TEXT EXCERPT:
Factors Driving the Market Decline
1. Sustained Foreign Outflows
Foreign portfolio investors (FPIs) have maintained their selling pressure on Indian equities, withdrawing more than Rs 3 lakh crore over the past five months, according to data from Kotak Securities. February alone saw FPIs pull out Rs 58,988 crore, continuing the trend of substantial outflows from the Indian market.
2. Global Trade Tensions
Rising concerns about potential fresh tariffs from the United States under the Trump administration have cast a shadow over global trade relationships. These geopolitical factors have contributed to Indian equities underperforming their global counterparts in recent months.
3. Disappointing Corporate Earnings
The market weakness has coincided with underwhelming corporate earnings for the third quarter of FY25, putting additional pressure on valuations that had previously reached elevated levels.
Economic Indicators Present Mixed Signals
Not all economic data has been negative, however. India's GDP growth for the third quarter of FY25 showed improvement, coming in at 6.2%, up from 5.6% in the previous quarter. This growth was primarily driven by increased government consumption and private sector spending.
Inflation has also moderated, with the Consumer Price Index (CPI) falling to 4.3% in January from 5.2% in December. In response to these developments, the Reserve Bank of India (RBI) reduced its policy rate by 25 basis points in February, signaling a shift toward a more accommodative monetary stance.
Investment Outlook
Despite the current market turmoil, investment experts point out that India remains the world's fastest-growing major economy, with GDP growth projected at 6.5% for FY26. Kotak Securities advises that "under the current market condition, investors need to adopt a judicious and selective approach to add quality stocks on corrections for long term perspective."
The recent correction has led to a valuation reset across multiple sectors. While the Nifty 50 still trades above its historical forward price-to-earnings average, smallcap and midcap stocks have experienced sharper earnings downgrades following weak third-quarter results, potentially creating selective opportunities for long-term investors.

OBJECTIVES:
• A. Write out again the stretch from "2. Global Trade" through "reached elevated levels." in the text on India's market decline.
• B. Answer these from the text on India's market decline:
(i) How much did foreign portfolio investors pull out in February?
(ii) What did the Consumer Price Index fall to in January?
(iii) What GDP growth is projected for FY26?

INFORMATION SUPPLIED:

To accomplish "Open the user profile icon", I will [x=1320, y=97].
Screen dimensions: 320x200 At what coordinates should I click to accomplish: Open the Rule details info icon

THE RESULTS:
• A.
2. Global Trade Tensions
Rising concerns about potential fresh tariffs from the United States under the Trump administration have cast a shadow over global trade relationships. These geopolitical factors have contributed to Indian equities underperforming their global counterparts in recent months.
3. Disappointing Corporate Earnings
The market weakness has coincided with underwhelming corporate earnings for the third quarter of FY25, putting additional pressure on valuations that had previously reached elevated levels.

• B.
(i) Rs 58,988 crore
(ii) 4.3%
(iii) 6.5%